Metadata-Version: 2.1
Name: dbworkload
Version: 0.5.1
Summary: Workload framework
Home-page: https://github.com/fabiog1901/dbworkload
License: GPLv3+
Author: Fabio Ghirardello
Requires-Python: >=3.8,<4.0
Classifier: License :: OSI Approved :: GNU General Public License v3 or later (GPLv3+)
Classifier: License :: Other/Proprietary License
Classifier: Operating System :: OS Independent
Classifier: Programming Language :: Python :: 3
Classifier: Programming Language :: Python :: 3.8
Classifier: Programming Language :: Python :: 3.9
Classifier: Programming Language :: Python :: 3.10
Classifier: Programming Language :: Python :: 3.11
Classifier: Programming Language :: Python :: 3.12
Provides-Extra: all
Provides-Extra: cassandra
Provides-Extra: mariadb
Provides-Extra: mongo
Provides-Extra: mysql
Provides-Extra: odbc
Provides-Extra: oracle
Provides-Extra: postgres
Requires-Dist: cassandra-driver (>=3.29.1,<4.0.0) ; extra == "all" or extra == "cassandra"
Requires-Dist: jinja2 (>=3.1.4,<4.0.0)
Requires-Dist: mariadb (>=1.1.10,<2.0.0) ; extra == "all" or extra == "mariadb"
Requires-Dist: mysql-connector-python (>=8.4.0,<9.0.0) ; extra == "all" or extra == "mysql"
Requires-Dist: numpy (>=1.23.5,<2.0.0)
Requires-Dist: oracledb (>=2.2.0,<3.0.0) ; extra == "all" or extra == "oracle"
Requires-Dist: pandas (>=1.5.2,<2.0.0)
Requires-Dist: plotext (>=5.2.8,<6.0.0)
Requires-Dist: plotly (>=5.24.0,<6.0.0)
Requires-Dist: prometheus-client (>=0.15.0,<0.16.0)
Requires-Dist: psycopg (>=3.1.19,<4.0.0) ; extra == "all" or extra == "postgres"
Requires-Dist: psycopg-binary (>=3.1.19,<4.0.0) ; extra == "all" or extra == "postgres"
Requires-Dist: pymongo (>=4.7.2,<5.0.0) ; extra == "all" or extra == "mongo"
Requires-Dist: pyodbc (>=5.1.0,<6.0.0) ; extra == "all" or extra == "odbc"
Requires-Dist: pytdigest (>=0.1.4,<0.2.0)
Requires-Dist: pyyaml (>=6.0,<7.0)
Requires-Dist: sqlparse (>=0.5.1,<0.6.0)
Requires-Dist: tabulate (>=0.9.0,<0.10.0)
Requires-Dist: typer[all] (>=0.7.0,<0.8.0)
Project-URL: Repository, https://github.com/fabiog1901/dbworkload
Description-Content-Type: text/markdown

# dbworkload - DBMS workload utility

## Overview

The goal of `dbworkload` is to ease the creation and execution of bespoke database workload scripts.

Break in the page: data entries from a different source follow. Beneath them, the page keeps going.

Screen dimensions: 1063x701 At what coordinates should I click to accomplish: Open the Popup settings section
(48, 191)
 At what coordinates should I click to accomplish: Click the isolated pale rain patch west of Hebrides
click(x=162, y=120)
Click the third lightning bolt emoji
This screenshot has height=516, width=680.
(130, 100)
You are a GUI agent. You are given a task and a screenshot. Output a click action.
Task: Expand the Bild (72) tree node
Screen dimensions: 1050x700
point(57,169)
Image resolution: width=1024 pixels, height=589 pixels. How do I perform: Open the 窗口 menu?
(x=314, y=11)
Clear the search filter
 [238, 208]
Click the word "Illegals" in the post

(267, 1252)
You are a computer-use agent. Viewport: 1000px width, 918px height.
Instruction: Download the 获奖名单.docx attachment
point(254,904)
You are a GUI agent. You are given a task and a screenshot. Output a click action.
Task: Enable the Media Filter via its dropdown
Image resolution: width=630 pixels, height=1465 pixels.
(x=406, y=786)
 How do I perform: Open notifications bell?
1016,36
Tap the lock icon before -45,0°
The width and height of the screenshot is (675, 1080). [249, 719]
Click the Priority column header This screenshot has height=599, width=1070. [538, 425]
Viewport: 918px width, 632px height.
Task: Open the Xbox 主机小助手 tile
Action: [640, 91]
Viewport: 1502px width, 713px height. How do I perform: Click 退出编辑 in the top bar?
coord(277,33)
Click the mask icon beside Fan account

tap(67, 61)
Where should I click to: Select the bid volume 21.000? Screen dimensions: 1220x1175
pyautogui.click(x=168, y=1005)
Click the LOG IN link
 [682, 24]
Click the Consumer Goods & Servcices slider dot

The user is responsible for coding the workload logic as a Python `class`,
while `dbworkload` takes care of providing ancillary features, such as configuring the
workload concurrency, duration and/or iteration, and more.

The user, by coding the class, has complete control of the workload flow:
what transactions are executed in which order, and what statements are included in each transaction,
plus what data to insert and how to generate it and manipulate it.

### Database seeding

`dbworkload` can help with seeding a database by creating CSV files with random generated data,
whose definition is supplied in a YAML file and can be extracted from a DDL SQL file.

### Software requirements

`dbworkload` requires at least Python 3.8 and the `pip` utility, installed and upgraded.

`dbworkload` dependencies are installed automatically by the `pip` tool.

It has run successfully on Ubuntu 20.04+, MacOSX on both Intel and Apple silicone.

## Supported DBMS drivers

### 1. psycopg (PostgreSQL, CockroachDB)

Driver documentation: [Psycopg 3](https://www.psycopg.org/psycopg3/docs/).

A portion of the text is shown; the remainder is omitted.